EXCERPTED RECORDS
++++++

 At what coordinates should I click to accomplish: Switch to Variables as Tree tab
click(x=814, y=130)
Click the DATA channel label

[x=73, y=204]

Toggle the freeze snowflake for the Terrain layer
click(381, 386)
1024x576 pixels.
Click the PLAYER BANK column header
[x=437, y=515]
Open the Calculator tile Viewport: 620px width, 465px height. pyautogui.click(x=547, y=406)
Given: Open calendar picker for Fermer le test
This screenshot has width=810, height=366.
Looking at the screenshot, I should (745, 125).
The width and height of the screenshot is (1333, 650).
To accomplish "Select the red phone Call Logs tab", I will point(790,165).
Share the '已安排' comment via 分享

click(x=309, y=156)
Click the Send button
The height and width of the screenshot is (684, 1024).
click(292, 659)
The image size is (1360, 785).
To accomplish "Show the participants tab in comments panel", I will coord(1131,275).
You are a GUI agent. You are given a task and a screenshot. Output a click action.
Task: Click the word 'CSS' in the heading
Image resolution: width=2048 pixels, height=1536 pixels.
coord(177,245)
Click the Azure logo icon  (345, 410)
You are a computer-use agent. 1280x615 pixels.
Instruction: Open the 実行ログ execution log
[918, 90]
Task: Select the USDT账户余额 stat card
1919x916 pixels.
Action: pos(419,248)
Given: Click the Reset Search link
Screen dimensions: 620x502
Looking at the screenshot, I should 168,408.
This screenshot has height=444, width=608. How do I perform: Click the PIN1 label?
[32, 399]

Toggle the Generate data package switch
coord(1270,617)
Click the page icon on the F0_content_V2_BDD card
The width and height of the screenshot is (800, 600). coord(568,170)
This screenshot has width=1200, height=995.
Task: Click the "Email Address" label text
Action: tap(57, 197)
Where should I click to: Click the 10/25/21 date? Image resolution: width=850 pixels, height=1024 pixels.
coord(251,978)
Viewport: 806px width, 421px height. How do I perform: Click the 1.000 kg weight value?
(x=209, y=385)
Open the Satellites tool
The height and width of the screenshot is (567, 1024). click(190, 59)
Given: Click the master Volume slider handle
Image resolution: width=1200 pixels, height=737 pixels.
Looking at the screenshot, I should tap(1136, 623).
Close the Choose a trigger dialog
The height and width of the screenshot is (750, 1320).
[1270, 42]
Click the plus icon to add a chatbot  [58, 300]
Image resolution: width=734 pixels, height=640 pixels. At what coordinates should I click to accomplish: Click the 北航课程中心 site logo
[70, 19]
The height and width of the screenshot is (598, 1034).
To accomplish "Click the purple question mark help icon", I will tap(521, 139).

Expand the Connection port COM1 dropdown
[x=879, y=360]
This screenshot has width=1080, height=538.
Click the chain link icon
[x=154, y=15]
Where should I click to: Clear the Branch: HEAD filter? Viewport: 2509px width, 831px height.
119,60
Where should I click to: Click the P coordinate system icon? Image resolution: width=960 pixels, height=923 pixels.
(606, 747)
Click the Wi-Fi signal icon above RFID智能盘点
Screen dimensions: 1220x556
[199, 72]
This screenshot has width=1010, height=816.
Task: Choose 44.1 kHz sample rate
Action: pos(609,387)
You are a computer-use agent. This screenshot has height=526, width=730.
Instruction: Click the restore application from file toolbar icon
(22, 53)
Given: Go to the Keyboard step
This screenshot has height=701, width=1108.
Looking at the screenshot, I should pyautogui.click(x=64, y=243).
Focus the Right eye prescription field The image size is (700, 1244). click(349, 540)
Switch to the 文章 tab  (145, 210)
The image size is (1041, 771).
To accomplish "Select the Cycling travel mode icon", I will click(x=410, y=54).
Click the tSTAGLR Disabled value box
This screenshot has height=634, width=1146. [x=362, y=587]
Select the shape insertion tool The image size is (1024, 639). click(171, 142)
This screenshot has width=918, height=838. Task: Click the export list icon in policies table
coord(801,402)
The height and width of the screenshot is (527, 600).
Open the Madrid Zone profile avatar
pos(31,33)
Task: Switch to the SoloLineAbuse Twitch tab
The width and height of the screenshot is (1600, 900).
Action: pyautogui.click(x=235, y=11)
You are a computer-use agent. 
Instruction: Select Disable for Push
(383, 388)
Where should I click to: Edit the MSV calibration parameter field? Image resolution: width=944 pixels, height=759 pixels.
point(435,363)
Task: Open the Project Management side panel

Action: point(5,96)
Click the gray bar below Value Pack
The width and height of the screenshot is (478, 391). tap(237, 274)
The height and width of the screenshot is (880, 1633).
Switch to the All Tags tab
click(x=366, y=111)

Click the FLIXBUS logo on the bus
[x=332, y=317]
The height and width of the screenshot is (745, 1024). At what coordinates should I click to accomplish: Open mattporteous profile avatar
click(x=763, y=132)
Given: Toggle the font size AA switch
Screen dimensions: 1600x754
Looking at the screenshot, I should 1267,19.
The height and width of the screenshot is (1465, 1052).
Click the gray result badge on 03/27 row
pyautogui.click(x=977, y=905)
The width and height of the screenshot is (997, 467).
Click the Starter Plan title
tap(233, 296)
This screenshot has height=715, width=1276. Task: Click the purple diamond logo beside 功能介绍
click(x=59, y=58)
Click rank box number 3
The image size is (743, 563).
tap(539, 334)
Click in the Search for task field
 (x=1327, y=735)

++++++

PROBLEM DETAILS
Using the records above, gather all lines where the string "computer" is present.

OUTPUT FOR THIS EXERCISE
You are a computer-use agent. 1280x615 pixels.
You are a computer-use agent. This screenshot has height=526, width=730.
You are a computer-use agent. 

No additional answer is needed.